### [Records supplied]
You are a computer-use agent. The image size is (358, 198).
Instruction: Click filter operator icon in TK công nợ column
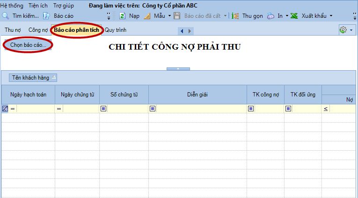(x=251, y=109)
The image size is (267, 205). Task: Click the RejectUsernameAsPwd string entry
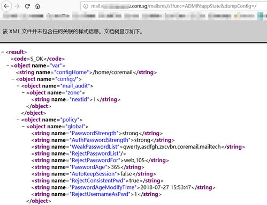[x=96, y=194]

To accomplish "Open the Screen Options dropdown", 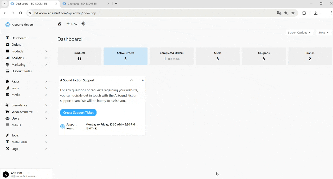I will [299, 32].
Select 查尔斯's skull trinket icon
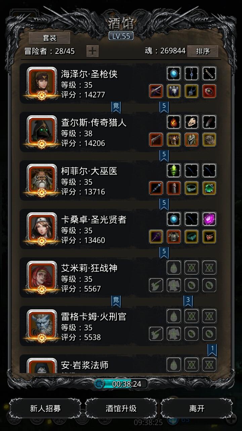242x431 pixels. coord(192,122)
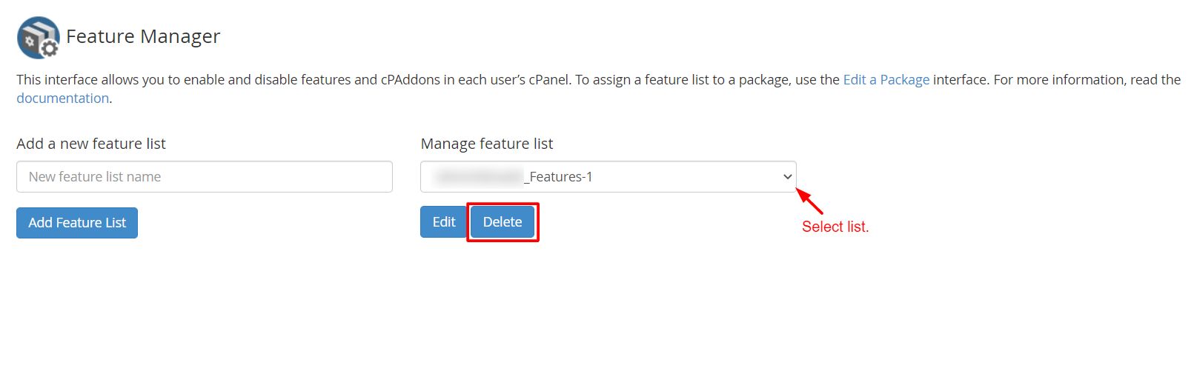
Task: Click the 'Manage feature list' label
Action: point(487,144)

### [To do]
Report each line of the items above that contains the string "icon", copying every such line in full.

### [Exercise output]
Instruction: Click filter operator icon in TK công nợ column
Select 查尔斯's skull trinket icon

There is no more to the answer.